上述代码中，我们从io模块导入BytesIO类，因为我们在解析HTTP响应时需要使用字节字符串作为文件对象。接下来，我们正常执行GET请求，然后使用lxml的HTML解析器来解析响应。解析器需要类似文件的对象或文件名。BytesIO类使我们能够使用返回的字节字符串内容作为类似文件的对象传递给lxml解析器。我们使用一个简单的查询来查找返回内容中所有的标签a（这里面包含了链接），并打印结果。每个a标签定义一个链接，并且其中的href属性指定链接的URL。
需要注意的是，上面最后一行代码中f字符串的使用，在Python 3.6及更高版本中，可以使用f字符串创建包含变量值的字符串。这允许我们更加轻松地在字符串中包含函数调用的结果（例如这里的link.get（‘href’））或普通值（例如这里的link.text）。

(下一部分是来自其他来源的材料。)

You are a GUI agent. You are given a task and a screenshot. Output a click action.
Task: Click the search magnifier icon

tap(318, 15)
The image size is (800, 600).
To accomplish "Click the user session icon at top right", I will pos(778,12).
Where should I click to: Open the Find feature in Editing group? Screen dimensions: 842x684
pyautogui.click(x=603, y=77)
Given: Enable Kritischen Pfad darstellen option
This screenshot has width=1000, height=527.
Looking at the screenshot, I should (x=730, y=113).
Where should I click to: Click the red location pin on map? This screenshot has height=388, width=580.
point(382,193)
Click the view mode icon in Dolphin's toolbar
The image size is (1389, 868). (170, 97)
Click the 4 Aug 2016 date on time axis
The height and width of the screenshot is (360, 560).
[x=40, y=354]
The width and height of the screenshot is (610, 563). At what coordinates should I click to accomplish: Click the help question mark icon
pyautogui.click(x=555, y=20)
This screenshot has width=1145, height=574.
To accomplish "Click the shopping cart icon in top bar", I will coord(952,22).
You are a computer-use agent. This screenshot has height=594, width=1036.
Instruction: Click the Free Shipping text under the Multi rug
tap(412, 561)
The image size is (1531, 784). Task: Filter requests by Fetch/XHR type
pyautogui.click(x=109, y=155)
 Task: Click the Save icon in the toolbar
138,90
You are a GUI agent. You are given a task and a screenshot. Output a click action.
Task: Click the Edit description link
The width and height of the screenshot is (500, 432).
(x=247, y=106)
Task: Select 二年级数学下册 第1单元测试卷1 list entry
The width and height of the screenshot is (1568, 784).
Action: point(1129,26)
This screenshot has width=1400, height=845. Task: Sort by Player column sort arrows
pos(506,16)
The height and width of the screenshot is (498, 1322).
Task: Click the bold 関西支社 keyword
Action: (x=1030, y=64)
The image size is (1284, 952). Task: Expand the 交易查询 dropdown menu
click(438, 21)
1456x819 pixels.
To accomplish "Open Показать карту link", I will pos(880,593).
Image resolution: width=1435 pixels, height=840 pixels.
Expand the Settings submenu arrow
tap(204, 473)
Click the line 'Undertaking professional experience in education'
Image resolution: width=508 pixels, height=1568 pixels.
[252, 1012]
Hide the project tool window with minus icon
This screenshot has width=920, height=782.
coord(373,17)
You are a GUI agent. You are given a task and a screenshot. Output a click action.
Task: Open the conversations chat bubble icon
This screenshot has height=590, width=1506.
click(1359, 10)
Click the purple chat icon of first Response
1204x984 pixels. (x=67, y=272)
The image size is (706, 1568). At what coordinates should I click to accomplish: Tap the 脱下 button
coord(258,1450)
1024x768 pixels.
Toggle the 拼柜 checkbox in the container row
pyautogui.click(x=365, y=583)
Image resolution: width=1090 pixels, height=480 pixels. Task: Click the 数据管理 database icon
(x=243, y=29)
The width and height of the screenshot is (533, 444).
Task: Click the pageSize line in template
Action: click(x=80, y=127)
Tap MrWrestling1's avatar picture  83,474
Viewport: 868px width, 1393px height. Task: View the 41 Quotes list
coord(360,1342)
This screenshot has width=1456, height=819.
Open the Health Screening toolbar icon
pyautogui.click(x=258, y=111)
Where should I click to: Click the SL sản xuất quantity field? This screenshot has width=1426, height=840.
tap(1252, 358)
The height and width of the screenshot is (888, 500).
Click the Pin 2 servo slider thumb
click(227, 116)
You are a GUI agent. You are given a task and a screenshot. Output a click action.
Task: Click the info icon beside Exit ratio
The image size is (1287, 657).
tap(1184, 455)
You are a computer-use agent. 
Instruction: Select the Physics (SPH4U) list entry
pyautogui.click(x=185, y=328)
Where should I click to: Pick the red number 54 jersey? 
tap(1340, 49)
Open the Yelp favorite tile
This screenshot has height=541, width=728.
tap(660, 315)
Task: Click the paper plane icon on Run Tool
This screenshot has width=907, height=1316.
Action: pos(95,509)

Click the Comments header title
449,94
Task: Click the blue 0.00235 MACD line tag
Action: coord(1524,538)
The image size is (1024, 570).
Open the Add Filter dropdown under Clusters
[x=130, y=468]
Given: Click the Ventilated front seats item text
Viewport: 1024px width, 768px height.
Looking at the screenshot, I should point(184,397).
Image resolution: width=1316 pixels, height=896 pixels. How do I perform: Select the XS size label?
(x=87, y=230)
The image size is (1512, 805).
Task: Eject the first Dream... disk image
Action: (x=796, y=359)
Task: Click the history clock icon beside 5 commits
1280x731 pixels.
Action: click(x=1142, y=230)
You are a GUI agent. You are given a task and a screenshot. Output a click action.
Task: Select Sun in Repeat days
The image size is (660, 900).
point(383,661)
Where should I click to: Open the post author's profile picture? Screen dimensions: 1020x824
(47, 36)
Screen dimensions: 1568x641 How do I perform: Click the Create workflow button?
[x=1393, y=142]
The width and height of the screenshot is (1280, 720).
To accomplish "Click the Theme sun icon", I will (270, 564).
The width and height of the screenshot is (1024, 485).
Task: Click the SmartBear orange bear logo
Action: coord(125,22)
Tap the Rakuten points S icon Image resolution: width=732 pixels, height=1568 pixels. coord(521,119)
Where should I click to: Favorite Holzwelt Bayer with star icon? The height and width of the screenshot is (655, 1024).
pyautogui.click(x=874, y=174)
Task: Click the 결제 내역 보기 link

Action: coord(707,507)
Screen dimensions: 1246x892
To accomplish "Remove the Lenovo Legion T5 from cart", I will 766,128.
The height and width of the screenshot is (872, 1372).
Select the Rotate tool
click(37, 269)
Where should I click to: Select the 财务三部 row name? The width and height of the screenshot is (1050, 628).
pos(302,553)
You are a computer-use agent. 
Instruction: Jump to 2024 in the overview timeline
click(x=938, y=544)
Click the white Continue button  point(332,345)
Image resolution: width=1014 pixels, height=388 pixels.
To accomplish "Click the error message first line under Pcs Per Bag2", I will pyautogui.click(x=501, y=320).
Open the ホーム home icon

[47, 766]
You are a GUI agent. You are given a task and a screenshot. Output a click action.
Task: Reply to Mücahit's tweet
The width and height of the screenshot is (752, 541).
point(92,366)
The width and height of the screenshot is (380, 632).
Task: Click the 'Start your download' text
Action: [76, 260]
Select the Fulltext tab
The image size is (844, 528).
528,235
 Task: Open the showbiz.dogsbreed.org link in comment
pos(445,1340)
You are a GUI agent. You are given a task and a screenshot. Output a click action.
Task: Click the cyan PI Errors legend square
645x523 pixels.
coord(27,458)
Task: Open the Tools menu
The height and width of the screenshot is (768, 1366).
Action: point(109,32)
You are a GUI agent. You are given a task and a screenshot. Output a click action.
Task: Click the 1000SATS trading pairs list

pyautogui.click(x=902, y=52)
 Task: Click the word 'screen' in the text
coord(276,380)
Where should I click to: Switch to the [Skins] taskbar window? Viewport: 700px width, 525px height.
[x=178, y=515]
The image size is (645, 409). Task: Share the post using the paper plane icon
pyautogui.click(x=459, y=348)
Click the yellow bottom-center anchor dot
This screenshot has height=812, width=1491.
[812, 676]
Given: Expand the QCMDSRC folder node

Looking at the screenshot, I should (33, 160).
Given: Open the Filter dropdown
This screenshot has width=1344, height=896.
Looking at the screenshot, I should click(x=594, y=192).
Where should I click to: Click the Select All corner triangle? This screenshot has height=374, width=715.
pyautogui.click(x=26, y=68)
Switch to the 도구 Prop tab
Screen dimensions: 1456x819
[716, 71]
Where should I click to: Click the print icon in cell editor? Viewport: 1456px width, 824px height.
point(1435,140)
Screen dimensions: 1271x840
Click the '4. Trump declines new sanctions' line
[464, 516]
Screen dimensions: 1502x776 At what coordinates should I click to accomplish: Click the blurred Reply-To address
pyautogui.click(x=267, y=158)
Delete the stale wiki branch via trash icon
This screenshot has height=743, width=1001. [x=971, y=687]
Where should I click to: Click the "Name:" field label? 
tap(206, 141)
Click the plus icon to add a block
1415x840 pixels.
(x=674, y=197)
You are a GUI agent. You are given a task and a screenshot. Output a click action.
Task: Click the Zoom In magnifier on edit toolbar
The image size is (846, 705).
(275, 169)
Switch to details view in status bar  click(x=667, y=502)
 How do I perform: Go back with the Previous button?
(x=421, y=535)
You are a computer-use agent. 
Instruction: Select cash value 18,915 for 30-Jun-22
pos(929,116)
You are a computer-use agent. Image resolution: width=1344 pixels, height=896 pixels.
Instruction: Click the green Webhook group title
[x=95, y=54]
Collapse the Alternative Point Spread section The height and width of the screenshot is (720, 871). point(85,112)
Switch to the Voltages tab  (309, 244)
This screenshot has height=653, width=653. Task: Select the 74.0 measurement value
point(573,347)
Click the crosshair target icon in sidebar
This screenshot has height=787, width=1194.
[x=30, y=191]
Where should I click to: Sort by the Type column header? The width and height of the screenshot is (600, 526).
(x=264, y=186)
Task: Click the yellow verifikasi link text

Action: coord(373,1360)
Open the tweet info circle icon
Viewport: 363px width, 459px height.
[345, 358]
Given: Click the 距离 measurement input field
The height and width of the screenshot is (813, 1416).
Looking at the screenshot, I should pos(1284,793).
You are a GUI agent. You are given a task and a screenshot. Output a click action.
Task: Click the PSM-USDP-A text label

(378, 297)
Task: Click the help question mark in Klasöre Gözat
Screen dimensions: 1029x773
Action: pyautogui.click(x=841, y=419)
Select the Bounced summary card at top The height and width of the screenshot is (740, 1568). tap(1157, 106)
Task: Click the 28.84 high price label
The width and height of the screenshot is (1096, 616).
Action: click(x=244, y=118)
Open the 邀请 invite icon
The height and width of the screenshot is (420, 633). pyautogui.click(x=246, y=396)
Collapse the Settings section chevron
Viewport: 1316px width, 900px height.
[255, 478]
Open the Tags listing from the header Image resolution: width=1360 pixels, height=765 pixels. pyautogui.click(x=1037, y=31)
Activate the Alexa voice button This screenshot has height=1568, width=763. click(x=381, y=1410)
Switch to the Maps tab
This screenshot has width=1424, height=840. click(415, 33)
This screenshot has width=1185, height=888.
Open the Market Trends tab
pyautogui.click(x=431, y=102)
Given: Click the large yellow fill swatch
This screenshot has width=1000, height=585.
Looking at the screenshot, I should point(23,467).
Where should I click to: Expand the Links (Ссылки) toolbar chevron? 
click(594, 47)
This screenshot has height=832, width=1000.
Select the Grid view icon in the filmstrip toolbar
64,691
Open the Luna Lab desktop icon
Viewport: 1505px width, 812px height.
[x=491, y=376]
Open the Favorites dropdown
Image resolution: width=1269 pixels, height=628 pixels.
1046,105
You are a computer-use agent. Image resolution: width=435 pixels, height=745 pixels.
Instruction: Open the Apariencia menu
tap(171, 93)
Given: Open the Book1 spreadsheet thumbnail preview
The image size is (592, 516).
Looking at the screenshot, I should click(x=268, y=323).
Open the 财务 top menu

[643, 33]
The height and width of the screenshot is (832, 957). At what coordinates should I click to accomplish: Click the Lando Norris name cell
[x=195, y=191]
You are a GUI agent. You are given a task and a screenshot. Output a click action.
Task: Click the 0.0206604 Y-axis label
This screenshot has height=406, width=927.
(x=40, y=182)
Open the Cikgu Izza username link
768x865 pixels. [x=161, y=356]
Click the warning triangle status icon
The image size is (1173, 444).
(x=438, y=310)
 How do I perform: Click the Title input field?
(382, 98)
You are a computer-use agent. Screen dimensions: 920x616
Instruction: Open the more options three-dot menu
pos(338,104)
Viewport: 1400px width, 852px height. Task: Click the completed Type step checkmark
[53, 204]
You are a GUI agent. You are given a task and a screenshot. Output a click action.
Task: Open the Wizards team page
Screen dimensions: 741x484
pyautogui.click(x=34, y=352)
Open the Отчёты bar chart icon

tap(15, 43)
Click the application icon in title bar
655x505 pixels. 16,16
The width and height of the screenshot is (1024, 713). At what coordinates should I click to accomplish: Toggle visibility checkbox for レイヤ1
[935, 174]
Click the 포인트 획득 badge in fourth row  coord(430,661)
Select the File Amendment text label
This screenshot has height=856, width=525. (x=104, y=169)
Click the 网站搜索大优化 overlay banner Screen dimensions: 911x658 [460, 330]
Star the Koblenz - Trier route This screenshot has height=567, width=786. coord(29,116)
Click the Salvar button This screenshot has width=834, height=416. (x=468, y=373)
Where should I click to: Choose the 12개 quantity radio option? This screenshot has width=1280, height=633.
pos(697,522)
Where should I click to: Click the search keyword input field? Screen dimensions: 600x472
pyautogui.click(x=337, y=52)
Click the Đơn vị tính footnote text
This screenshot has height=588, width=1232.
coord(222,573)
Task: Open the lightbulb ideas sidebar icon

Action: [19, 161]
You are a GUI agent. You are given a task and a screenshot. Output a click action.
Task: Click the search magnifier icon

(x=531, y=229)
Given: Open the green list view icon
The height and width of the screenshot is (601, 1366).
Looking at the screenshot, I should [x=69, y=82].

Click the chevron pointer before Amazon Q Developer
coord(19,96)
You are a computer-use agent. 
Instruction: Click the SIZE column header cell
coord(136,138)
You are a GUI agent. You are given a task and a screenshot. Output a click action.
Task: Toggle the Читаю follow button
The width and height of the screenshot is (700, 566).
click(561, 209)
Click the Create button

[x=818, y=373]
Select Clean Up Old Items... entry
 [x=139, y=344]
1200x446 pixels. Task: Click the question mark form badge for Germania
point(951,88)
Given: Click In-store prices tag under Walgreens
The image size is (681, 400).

使用BeautifulSoup，我们可以用这段代码进行同样的解析。如您所见，该技术上与使用lxml的示例非常相似：

from bs4 import BeautifulSoup as bs
import requests
url = 'http://bing.com'
r = requests.get(url)
# parse into tree
tree = bs(r.text, 'html.parser')
# find all 'a' tag elements.
for link in tree.find_all('a'):
    print(f"{link.get('href')} -> {link.text}")

语法几乎相同。我们将内容解析为树，遍历链接（a标签），并打印目标（href属性）和链接文本（link.text）。
如果我们在一台受到威胁的机器上工作，我们可能会避免安装这些第三方软件包，以避免产生太多网络噪音，因此我们只能使用手头的任何东西，这可能是一个基本的Python2或Python3安装，这意味着我们将会使用标准库（urllib2或urllib）。
在接下来的示例中，我们假定处于攻击框中，也就是说我们可以使用requests包联系web服务器，并使用lxml解析获得的输出。
既然我们已经掌握了与web服务器和网站对话的基本方法，那么接下来我们将会为任何web应用程序攻击或渗透测试创建一些有用的工具。